CJH: Progress can be seen on specific exercises (increase in repetitions, endurance, strength) or may be an improvement in overall function during daily activities. If the program is well designed then the two outcomes (exercise progression and an improvement in daily activities) should go hand in hand.

I realize there's no research on this, but it can take up to a year for the body to adjust from the surgery, meaning the syrinx collapses, and the tissue recovers from compression. Do you think a patient should try physical therapy during this time, or should they wait?
CJH: In my opinion starting physical therapy can be done once the physician gives the ok following surgery. In non-surgical cases some of the symptoms (ie pain, weakness etc) can be reduced with a timely referral.

Many Chiari/syringomyelia patients, even after surgery, continue to suffer from myofascial type pain.
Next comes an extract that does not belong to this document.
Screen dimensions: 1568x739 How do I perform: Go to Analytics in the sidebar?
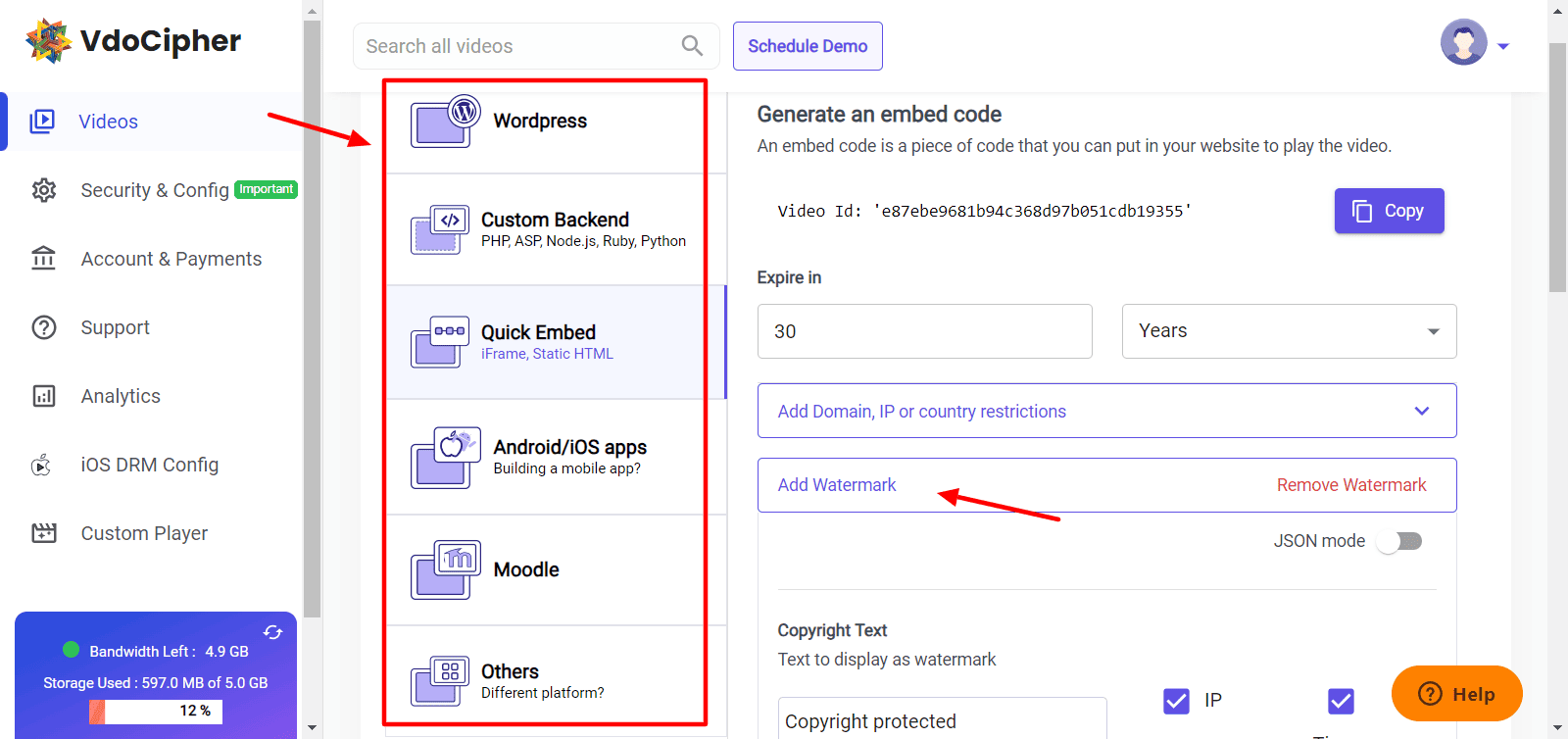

What are your thoughts on these types of treatments:
Warm water exercise:
CJH: Can be beneficial to relax the muscles and also promote movement and reduce pain

CJH: Of the right intensity can increase blood flow to areas that may have trigger points and be causing muscle ache and local fatigue in neck and shoulder girdle muscles.

CJH: Would not necessarily be my first choice but falls into the category of other forms of alternative treatments. More research needs to be done in this area.

Low-level laser:
CJH: Still very new to determine effectiveness but current trials are showing some possibilities. Again, more rigorous randomly controlled trials need to be performed.

There is virtually no published research on Chiari and rehab issues. Ignoring money for the moment, how would you go about designing research in this area? What are the first couple of things you would want to look at?
CJH: A strong randomized controlled trial (RCT) would look at establishing a valid (large sample) subject pool and compare various treatment regimes for similar problems. In addition the trial would have to be a long term longitudinal study. One of the major challenges would be in establishing a suitable cluster of outcome measures to determine effectiveness of interventions.